__What to work on__
The records below need to be set down again exactly; their images stay out.
****************************************
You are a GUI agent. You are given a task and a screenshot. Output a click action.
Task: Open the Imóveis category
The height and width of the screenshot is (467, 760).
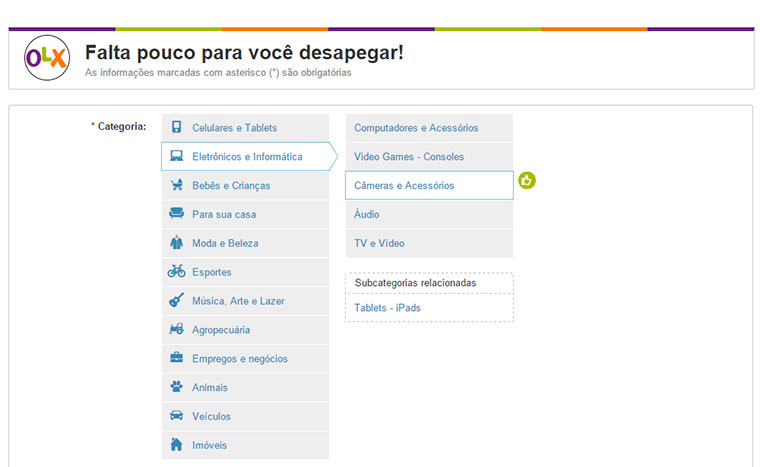[209, 445]
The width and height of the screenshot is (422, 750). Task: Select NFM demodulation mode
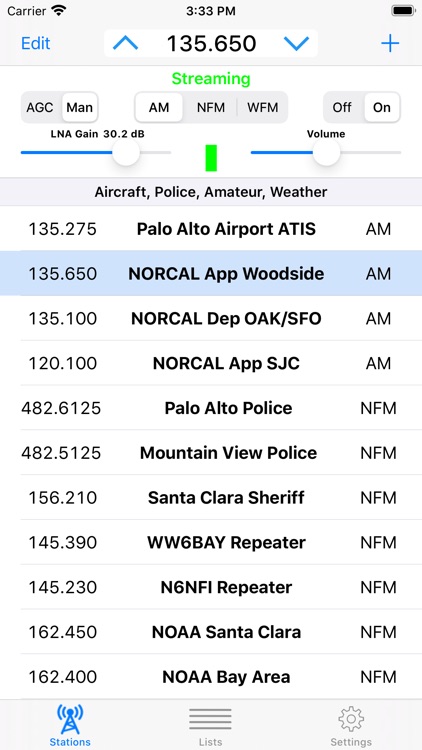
****************************************
__Response area__
You are a GUI agent. You are given a task and a screenshot. Output a click action.
Task: Open the Imóveis category
The height and width of the screenshot is (467, 760).
[209, 445]
The width and height of the screenshot is (422, 750). Task: Select NFM demodulation mode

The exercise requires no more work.